<<<<

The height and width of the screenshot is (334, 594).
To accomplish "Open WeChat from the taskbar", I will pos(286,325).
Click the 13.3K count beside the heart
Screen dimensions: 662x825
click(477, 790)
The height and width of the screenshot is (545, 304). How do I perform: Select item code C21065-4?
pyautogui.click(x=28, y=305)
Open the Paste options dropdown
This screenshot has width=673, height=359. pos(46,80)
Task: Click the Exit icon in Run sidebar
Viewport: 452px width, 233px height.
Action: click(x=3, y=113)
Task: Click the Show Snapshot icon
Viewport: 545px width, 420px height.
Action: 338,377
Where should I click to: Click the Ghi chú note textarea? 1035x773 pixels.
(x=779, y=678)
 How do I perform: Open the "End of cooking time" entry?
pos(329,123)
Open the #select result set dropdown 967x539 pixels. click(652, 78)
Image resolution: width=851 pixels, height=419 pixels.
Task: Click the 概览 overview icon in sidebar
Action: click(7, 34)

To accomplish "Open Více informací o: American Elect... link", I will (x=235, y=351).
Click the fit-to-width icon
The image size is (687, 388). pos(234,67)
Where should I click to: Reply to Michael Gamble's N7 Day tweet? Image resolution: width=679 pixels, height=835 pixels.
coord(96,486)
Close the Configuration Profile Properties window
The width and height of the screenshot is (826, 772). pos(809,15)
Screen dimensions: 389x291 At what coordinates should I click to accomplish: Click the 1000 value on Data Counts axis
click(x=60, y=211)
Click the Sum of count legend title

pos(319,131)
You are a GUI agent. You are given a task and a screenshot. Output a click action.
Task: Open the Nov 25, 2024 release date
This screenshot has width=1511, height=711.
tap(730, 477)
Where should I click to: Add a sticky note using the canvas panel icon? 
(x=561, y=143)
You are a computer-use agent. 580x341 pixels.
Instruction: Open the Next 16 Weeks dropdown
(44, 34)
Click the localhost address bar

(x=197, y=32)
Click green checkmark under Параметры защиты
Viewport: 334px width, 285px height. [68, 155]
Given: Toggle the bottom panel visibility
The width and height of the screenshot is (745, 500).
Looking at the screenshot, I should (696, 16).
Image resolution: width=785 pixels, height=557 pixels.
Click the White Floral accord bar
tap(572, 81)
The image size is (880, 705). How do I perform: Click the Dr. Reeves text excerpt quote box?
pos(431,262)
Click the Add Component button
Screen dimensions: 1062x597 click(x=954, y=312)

>>>>

Your assignment:
Check each line of the records for the word "will" and extract those that contain it.

The answer:
To accomplish "Open WeChat from the taskbar", I will pos(286,325).
To accomplish "Open Více informací o: American Elect... link", I will (x=235, y=351).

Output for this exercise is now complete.